# Betty Stöve (pronunciation)



## Stoggler

Goeiedag!

I am curious how the Dutch tennis player Betty Stöve's surname is pronounced in Dutch, as Dutch doesn't (normally) have ö in its orthography?  Does this represent a sound that is now represented by (an) other letter(s) in modern Dutch orthography?

Bedankt


----------



## jazyk

You can listen here: Betty Stöve pronunciation: How to pronounce Betty Stöve in Dutch

I would say a more Dutchified spelling would be Steuve.


----------



## eno2

Steuve  yes.


----------



## Stoggler

Thanks to you both.

Was <ö> ever used in Dutch spelling in the past?


----------



## sound shift

Stoggler said:


> Did M<ö> used to be used in Dutch spelling often in the past?

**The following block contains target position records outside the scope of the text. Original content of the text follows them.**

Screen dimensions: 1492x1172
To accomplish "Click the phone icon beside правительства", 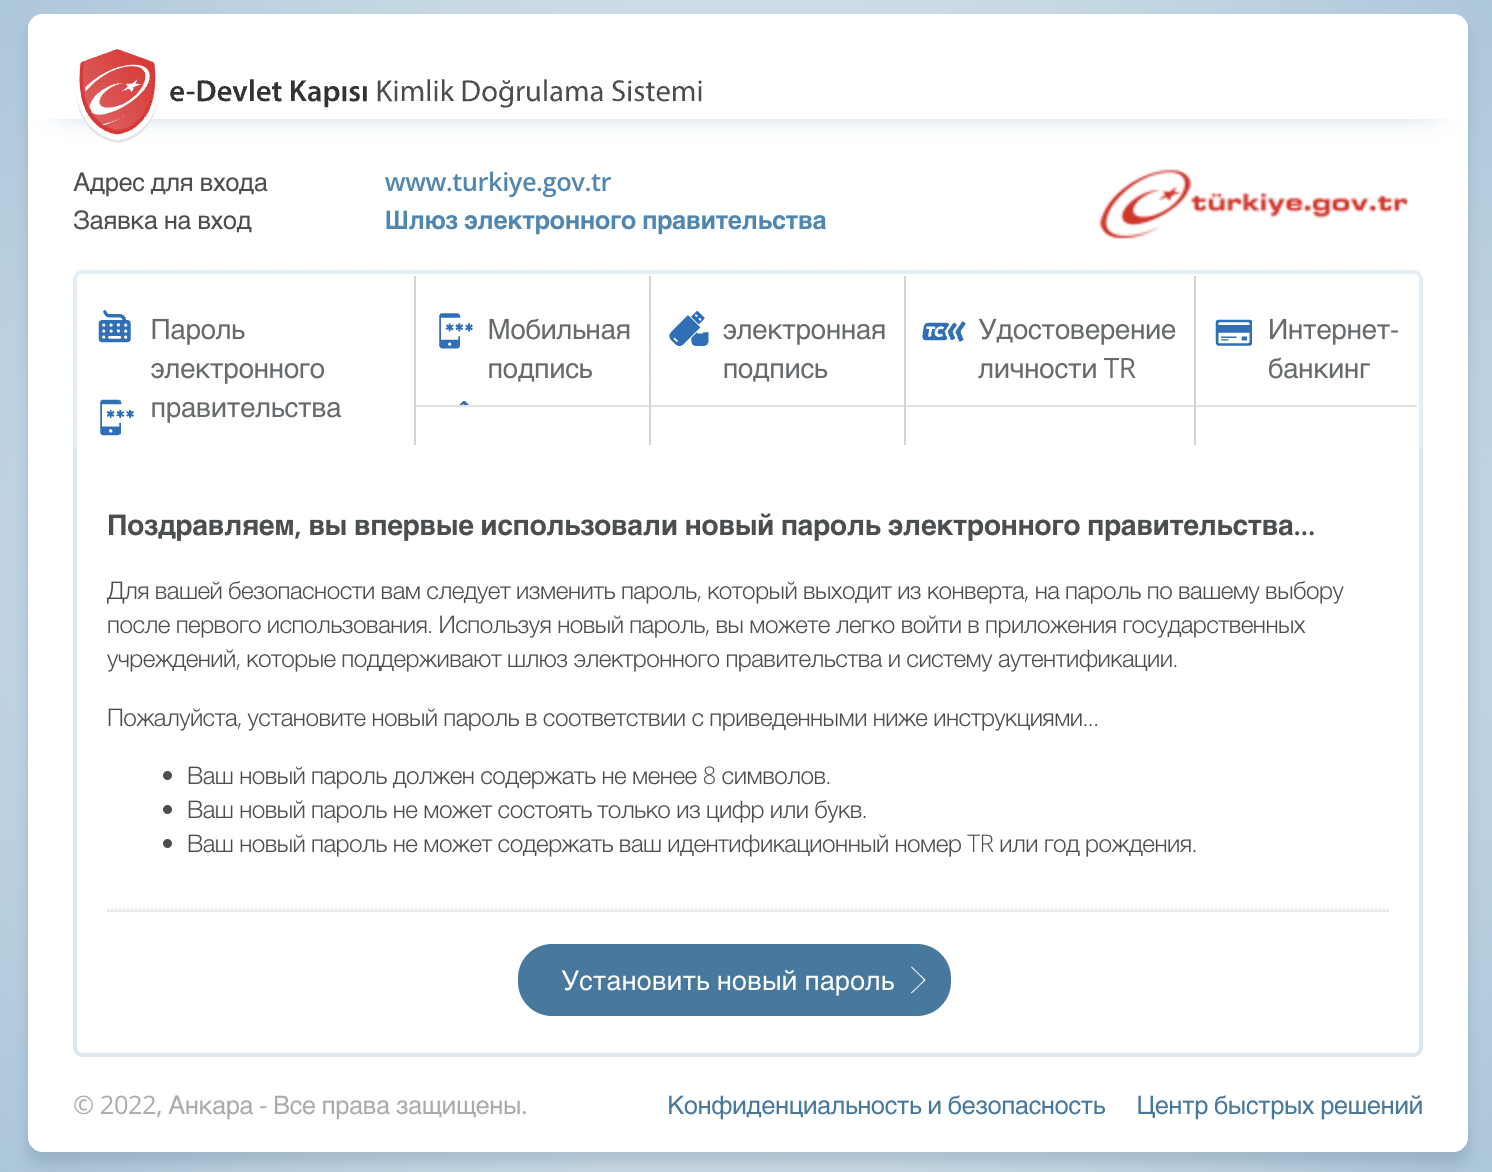I will coord(116,416).
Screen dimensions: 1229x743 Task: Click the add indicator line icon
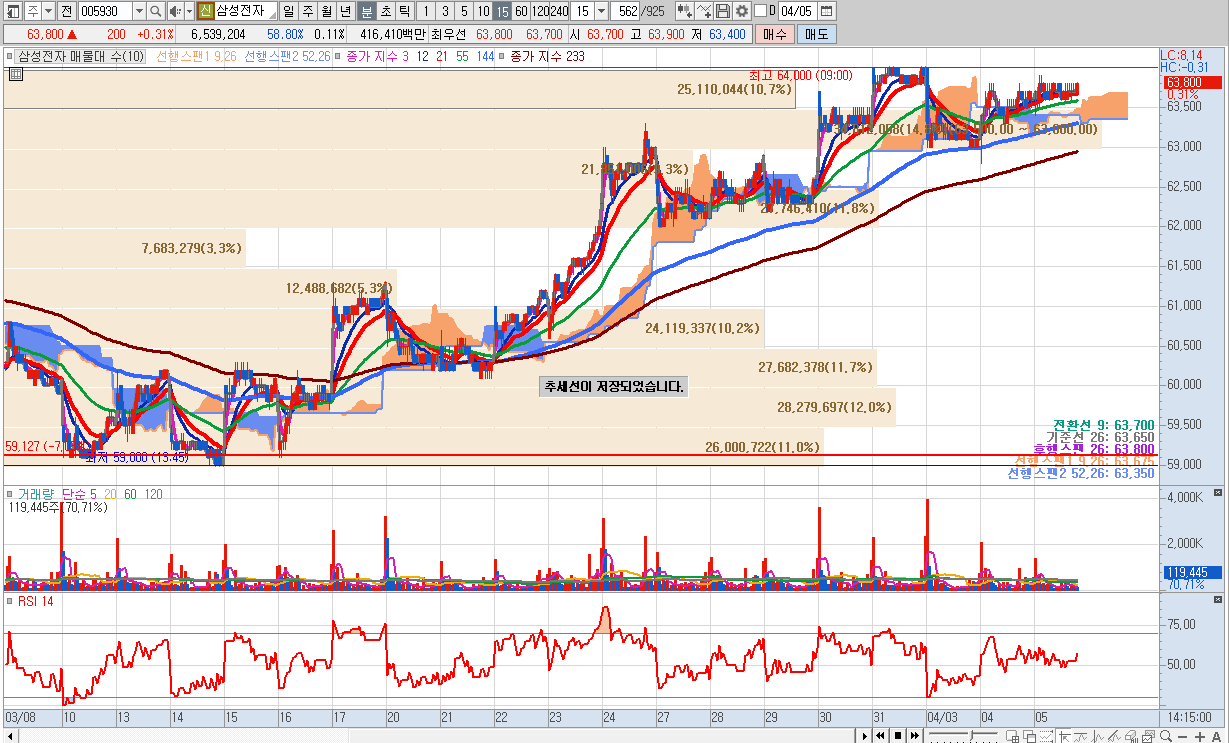point(705,11)
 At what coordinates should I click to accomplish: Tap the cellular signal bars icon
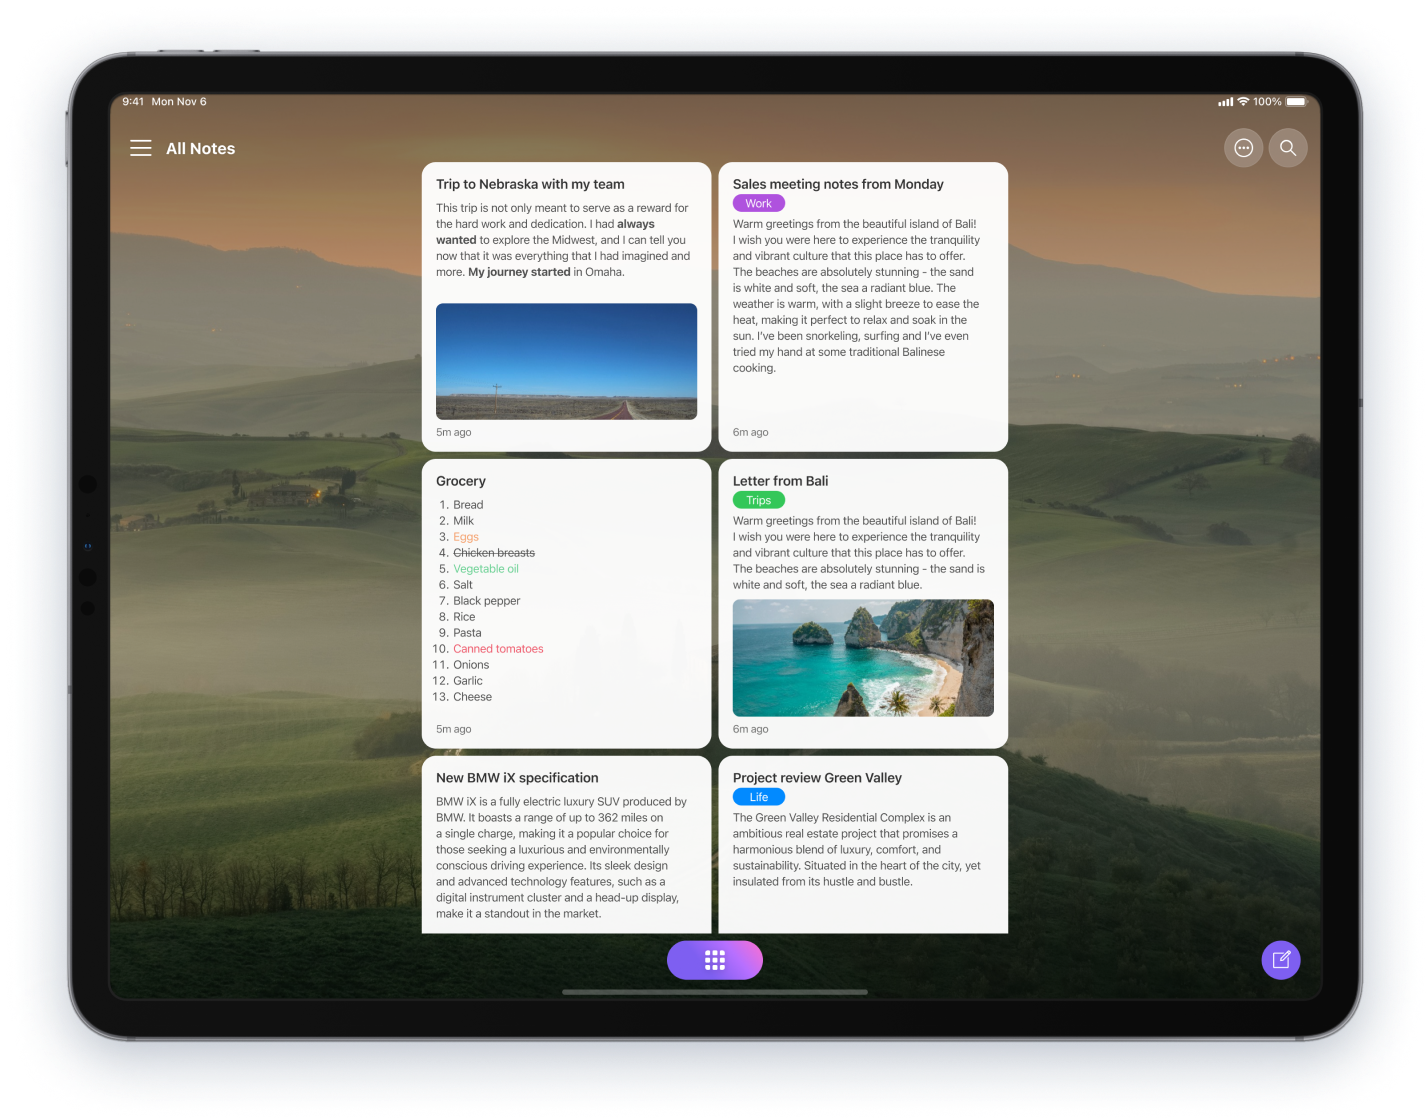click(1225, 102)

I don't think so. My guess is that she is descended from a German with the surname Stöwe (or possibly that her forebears hailed from a region of the Netherlands, such as Limburg, in which German had had some influence on the spelling of names).


----------



## eno2

I think such a spelling of surname would not have been accepted lightly by Belgian population register officials.


----------



## sound shift

I'm sure I recall seeing "ö" in the surname of a person from Twente, but I forget the detail.


----------



## Red Arrow

Do Dutchmen make a difference between short ö and long ö? In Flanders this difference is often ignored. (except for "Röntgen")


----------



## eno2

Röntgen is 'runtgen' (like 'run') and not 'reuntgen'.


----------



## Red Arrow

Het Duits heeft een lange ö (zoals in het Franse woord 'peu') en een korte ö (zoals in het Franse woord 'bœuf'). Röntgen is met een korte ö.


----------